Il futuro dell’ordine liberale rimane incerto. Le tradizionali istituzioni multilaterali, dal G7 al G20, appaiono sempre meno efficaci, mentre gli Stati Uniti sembrano riluttanti a esercitare un ruolo di leadership. Tuttavia, secondo Ikenberry, il destino dell’ordine internazionale non è ancora segnato. Se le democrazie liberali vorranno evitare una frammentazione completa, dovranno ridefinire le strategie di cooperazione e rafforzare il loro impegno nella difesa dei principi democratici. L’ordine globale sta entrando in una fase di incertezza strutturale, in cui le regole del passato non bastano più a garantire stabilità e sicurezza. La rielezione di Trump potrebbe accelerare la disgregazione del sistema multilaterale, ma vincoli politici ed economici potrebbero limitarne gli effetti più estremi. In ogni caso, lo scenario internazionale è destinato a cambiare, e il futuro delle relazioni globali dipenderà dalla capacità degli attori internazionali di adattarsi alle nuove sfide.
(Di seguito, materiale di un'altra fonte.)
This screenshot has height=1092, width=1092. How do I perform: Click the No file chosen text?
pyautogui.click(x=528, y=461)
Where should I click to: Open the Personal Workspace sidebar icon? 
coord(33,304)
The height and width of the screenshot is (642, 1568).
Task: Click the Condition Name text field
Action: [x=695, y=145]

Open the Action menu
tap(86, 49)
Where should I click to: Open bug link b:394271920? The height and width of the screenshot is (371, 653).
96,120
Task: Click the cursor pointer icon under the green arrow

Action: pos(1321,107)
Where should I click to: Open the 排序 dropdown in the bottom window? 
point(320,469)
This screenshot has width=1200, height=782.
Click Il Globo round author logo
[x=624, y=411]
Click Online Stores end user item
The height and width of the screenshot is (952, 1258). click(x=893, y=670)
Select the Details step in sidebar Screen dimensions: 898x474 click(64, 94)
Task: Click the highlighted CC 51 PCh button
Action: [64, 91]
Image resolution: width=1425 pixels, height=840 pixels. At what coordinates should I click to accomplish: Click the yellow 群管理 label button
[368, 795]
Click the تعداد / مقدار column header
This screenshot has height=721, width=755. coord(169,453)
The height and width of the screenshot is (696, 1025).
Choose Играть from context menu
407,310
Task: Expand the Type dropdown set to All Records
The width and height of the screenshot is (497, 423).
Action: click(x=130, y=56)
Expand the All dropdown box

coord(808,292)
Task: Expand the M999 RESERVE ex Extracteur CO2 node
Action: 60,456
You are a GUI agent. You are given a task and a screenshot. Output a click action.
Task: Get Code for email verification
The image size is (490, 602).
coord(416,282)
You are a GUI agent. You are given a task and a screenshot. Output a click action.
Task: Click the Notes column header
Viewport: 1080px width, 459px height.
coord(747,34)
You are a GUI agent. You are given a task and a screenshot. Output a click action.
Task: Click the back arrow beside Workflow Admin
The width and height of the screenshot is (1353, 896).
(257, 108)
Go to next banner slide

Ikenberry delinea diversi scenari possibili per il futuro dell’ordine mondiale. Una possibilità è che il mondo tripolare si stabilizzi in un equilibrio precario, in cui nessun attore riesca ad affermare un chiaro predominio sugli altri. Una seconda ipotesi è che, conclusa la presidenza Trump, gli Stati Uniti tentino di rilanciare la propria leadership globale, anche se ciò richiederebbe un maggiore impegno verso il Sud globale. Infine, vi è il rischio che l’assenza di una leadership chiara conduca a una lunga fase di frammentazione e conflitto. In questa prospettiva, la capacità di offrire una narrazione convincente del futuro diventa un elemento cruciale. La leadership globale non sarà definita solo dalla potenza economica e militare, ma anche dalla capacità di proporre un modello di governance e una visione del mondo in grado di attrarre consenso.
Trump, tuttavia, potrebbe riservare ancora sorprese, dato il suo approccio transazionale e imprevedibile. Ikenberry sottolinea che, sebbene il presidente goda di un ampio margine di manovra, esistono limiti strutturali che condizioneranno le sue azioni. Il primo è il tempo: il mandato dura quattro anni, ma le elezioni di metà mandato potrebbero già mutare il contesto politico dopo due anni. Il secondo riguarda l’economia: politiche protezionistiche e guerre commerciali potrebbero avere ripercussioni negative sugli stessi Stati Uniti. Il terzo è legato a contraddizioni strategiche: Trump cerca di ridurre gli impegni internazionali, ma così facendo rischia di alienarsi alleati di cui continua ad avere bisogno.
In conclusione, il futuro della politica globale resta segnato da molte incertezze, non da ultimo per la possibilità di eventi imprevisti. Citando la celebre frase di Harold Macmillan – «Events, dear boy, events» – Ikenberry ricorda che variabili inattese potrebbero ridisegnare l’agenda internazionale nei prossimi anni, dando luogo a sviluppi difficilmente prevedibili, persino per l’attore politico più imprevedibile.